Jim Jonze Turns Accountability Into Sound on “Burning Bridges”

After a soft, calm guitar solo breaks at the 0:15 mark, with a burst of instruments crashing in without warning, it becomes impossible to pull your attention away from “Burning Bridges,” the new single from singer, songwriter, and musician Jim Jonze.

Although his career developed quietly, playing in Arizona bars in the ’90s and later as the owner of old-school analog studios, his mastery is clear in this track, a rock offering that recalls the best bands from the end of the last century and their visceral, organic, and raw approach.

Initially titled “Prologue,” the song was conceived as an opening for his upcoming EP. After several conceptual dead ends, Jim used the foundation and the core idea of “Bridges” to build a different piece, one that ultimately resonated with him.

“This is a song of change and growth.  It is a song of acknowledgment of past failures. It is an acknowledgment of accepting people's views of you and knowing that you had everything to do with it.  It is a song of moving on, regardless of others,” he said.

After years of moving between projects that never saw the light of day and long, intense stretches working in studios, Jonze found in this process the compass that now guides his current sound.

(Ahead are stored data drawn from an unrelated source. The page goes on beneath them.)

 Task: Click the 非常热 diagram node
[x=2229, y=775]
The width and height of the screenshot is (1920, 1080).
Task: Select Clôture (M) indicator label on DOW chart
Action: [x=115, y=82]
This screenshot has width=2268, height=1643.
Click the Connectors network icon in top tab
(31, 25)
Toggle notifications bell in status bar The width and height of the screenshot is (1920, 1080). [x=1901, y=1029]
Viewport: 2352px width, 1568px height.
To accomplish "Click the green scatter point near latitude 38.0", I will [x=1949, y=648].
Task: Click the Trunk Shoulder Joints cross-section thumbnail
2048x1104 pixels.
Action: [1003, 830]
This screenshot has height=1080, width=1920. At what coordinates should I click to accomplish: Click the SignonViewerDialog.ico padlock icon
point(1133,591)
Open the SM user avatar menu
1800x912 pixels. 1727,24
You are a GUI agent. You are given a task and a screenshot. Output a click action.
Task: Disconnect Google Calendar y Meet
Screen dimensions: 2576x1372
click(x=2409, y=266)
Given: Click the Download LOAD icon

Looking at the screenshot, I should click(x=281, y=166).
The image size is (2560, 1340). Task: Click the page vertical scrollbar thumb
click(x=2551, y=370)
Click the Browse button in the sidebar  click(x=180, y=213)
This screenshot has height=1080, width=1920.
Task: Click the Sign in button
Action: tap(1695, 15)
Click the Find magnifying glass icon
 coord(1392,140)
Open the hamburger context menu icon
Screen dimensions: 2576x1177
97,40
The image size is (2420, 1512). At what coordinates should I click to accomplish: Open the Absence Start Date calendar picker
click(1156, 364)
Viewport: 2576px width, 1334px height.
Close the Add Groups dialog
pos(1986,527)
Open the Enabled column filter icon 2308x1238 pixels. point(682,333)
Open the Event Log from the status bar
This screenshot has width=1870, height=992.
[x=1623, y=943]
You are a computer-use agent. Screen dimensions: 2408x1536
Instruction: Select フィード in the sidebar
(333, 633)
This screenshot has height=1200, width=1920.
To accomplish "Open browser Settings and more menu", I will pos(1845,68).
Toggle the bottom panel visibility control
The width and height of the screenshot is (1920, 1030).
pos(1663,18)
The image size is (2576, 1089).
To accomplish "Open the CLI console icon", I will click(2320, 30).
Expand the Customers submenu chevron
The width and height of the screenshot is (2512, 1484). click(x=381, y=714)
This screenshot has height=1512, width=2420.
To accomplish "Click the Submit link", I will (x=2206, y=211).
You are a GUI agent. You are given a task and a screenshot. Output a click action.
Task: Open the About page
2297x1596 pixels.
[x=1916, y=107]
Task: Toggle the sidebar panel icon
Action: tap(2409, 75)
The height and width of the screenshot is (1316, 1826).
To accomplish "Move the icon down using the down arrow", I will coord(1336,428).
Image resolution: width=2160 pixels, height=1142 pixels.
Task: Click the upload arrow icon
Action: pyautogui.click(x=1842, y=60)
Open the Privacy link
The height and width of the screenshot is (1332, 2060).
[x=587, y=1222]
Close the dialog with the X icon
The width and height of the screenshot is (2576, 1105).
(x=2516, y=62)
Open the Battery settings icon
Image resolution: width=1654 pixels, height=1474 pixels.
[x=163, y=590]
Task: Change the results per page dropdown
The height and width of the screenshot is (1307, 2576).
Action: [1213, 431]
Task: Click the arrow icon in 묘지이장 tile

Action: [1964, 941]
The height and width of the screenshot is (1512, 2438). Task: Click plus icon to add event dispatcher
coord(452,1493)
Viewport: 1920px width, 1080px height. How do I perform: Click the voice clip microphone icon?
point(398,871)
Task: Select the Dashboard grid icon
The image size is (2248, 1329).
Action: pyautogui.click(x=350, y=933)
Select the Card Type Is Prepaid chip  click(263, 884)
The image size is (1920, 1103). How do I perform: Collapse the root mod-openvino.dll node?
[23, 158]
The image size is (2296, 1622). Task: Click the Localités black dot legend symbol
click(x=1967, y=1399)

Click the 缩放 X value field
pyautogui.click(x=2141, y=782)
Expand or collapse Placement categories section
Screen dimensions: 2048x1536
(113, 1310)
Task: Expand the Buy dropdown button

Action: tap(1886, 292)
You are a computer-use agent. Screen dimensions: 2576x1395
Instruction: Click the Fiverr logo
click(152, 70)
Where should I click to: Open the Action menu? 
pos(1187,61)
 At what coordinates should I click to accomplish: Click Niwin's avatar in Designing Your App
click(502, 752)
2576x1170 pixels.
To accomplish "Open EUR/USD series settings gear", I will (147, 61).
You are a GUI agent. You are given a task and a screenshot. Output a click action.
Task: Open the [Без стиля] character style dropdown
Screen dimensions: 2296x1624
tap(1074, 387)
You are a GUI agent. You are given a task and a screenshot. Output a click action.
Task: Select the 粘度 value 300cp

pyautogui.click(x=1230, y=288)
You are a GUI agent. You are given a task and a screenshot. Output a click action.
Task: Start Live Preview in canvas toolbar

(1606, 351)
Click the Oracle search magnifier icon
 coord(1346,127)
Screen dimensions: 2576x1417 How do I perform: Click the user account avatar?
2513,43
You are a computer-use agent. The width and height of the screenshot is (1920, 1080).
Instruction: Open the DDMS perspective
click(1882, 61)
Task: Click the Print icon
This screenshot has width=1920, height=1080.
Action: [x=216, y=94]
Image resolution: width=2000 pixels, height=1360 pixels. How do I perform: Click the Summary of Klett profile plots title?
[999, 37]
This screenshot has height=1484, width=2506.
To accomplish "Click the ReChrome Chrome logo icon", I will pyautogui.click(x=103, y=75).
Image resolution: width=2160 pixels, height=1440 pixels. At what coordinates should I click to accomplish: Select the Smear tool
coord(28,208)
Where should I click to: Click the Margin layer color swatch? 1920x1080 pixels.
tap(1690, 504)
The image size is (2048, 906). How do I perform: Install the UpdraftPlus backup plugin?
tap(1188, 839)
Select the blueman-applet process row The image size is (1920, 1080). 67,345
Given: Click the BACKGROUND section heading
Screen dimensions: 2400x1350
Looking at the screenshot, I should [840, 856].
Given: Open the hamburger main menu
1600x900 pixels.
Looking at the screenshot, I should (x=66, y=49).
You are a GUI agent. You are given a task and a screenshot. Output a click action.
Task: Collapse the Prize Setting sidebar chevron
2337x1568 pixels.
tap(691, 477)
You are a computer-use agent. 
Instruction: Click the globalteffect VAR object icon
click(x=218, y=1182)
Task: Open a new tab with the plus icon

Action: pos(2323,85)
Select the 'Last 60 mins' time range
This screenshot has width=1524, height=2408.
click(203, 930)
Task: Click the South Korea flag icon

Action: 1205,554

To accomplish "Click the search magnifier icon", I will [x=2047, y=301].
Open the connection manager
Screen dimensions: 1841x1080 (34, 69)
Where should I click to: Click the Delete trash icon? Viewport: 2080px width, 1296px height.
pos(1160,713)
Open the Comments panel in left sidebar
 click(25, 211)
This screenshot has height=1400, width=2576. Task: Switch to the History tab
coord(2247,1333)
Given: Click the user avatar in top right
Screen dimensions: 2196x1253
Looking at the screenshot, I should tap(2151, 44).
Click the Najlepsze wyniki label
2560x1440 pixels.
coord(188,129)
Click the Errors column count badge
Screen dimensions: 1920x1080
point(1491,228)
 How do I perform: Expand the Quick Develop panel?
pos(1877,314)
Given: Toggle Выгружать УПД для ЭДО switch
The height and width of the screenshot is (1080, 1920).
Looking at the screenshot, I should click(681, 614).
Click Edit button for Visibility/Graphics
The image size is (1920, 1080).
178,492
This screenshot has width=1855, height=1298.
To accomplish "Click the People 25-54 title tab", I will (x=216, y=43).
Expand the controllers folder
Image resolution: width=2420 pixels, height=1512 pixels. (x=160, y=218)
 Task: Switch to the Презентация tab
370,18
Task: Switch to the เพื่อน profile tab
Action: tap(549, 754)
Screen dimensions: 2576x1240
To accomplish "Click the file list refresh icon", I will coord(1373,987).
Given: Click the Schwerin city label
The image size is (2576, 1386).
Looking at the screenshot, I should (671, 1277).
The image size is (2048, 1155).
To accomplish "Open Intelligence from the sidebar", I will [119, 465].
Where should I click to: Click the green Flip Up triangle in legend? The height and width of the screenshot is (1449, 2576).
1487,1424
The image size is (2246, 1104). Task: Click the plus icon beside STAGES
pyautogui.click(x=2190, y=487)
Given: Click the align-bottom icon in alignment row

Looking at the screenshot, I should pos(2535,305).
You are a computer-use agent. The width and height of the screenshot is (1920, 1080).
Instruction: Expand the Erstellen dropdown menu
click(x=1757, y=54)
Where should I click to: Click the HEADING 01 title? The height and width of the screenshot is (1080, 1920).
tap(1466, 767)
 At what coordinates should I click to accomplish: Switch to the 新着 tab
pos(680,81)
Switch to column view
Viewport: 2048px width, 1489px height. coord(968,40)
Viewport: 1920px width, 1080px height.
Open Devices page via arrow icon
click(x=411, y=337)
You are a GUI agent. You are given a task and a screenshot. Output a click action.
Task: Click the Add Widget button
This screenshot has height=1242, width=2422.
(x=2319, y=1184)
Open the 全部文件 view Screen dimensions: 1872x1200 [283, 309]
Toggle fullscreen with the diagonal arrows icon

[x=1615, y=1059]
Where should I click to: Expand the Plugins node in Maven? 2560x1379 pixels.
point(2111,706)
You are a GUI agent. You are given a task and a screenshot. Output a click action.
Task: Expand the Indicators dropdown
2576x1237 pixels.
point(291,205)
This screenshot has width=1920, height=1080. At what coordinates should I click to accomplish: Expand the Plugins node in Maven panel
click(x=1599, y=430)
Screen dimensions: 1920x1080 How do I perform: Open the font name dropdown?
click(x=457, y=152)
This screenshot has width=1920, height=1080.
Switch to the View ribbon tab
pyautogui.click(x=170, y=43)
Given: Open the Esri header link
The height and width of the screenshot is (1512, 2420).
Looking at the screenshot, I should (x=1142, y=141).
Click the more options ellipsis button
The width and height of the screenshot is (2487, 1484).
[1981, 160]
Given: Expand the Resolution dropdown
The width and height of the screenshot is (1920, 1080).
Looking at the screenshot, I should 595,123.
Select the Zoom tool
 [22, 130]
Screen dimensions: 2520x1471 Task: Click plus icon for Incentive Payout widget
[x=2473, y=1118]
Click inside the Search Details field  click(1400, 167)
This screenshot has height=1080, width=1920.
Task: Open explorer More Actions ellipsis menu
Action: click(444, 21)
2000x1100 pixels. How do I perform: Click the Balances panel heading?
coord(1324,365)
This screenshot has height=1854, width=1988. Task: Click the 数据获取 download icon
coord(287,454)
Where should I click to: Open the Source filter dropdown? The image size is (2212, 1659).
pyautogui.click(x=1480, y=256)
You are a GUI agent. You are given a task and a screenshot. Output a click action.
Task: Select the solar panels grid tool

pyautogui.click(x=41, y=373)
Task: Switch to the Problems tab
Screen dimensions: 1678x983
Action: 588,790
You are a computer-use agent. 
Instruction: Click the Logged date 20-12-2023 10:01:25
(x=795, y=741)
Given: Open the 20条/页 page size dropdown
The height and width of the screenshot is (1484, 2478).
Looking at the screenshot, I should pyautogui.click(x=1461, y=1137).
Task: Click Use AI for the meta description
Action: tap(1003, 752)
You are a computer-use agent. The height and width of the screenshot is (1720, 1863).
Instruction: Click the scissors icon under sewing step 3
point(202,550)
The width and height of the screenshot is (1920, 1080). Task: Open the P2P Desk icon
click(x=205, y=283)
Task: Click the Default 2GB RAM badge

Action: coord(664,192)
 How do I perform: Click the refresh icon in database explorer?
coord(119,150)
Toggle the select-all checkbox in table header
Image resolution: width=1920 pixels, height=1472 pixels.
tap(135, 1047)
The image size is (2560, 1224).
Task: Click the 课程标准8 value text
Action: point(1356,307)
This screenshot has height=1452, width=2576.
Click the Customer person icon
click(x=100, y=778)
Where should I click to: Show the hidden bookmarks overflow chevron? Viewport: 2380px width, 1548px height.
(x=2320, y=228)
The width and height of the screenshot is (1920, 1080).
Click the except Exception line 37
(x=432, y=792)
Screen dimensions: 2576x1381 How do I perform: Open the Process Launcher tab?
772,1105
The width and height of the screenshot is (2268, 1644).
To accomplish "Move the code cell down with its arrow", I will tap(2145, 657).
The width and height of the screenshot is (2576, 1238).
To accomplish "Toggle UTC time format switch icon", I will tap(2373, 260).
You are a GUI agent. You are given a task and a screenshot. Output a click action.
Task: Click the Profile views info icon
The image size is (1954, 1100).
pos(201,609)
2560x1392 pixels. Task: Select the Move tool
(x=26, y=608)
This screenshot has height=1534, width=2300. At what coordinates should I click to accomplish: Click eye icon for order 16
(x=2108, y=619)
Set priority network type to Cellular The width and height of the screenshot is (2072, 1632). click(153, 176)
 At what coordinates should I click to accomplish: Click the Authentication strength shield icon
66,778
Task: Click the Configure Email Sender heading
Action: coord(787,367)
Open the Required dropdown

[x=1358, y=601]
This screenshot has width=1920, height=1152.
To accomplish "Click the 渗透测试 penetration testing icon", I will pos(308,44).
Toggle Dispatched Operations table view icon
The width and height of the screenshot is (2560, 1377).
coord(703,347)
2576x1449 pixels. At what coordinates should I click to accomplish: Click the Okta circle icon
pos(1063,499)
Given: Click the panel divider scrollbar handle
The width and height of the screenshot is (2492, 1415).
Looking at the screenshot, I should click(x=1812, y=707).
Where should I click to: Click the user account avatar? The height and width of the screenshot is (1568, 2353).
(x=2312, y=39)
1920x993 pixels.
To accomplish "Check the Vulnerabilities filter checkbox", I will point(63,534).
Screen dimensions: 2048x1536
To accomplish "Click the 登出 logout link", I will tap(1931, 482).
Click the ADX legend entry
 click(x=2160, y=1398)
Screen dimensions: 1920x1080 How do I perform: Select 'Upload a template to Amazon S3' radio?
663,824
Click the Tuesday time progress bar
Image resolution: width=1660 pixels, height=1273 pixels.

In his youth, he was part of Arizona’s underground scene, where he led bands such as Jim Jones and The Tempters and The Vices, sharing the stage with icons like The Skatalites and Guitar Wolf. Those years left a deep imprint on his writing. It shows a direct approach, unfiltered rawness, and a total devotion to performance as a spiritual act.

Later, his path took him to Portland, where he joined another musical project, The Hooves. The rest of his professional life unfolded among consoles, cables, and tape reels, as the owner of analog studios that defended a philosophy of recording without excessive corrections or polish that might dilute emotion. The pandemic changed everything, and the studio was forced to close.

Today, far from the 1990s but with the same disruptive spirit, Jonze approaches his work with a more conscious and rigorous approach. At 52, he acknowledges that age matters, not as a limitation, but as a source of clarity. His writing and sound are exactly where they need to be.

This is why he’s currently working on three additional singles that will be part of an EP titled “Extended Play,” a project that will pave the way for a full-length album and a future solo tour before assembling a stable band for a larger run.

In that context, “Burning Bridges” works as a threshold. It is the piece that distills the weight of the years, the creative doubts, the failed attempts, and the emotional persistence that have sustained his path. It is also the affirmation of an artist who, far from rejecting his past, turns it into fuel.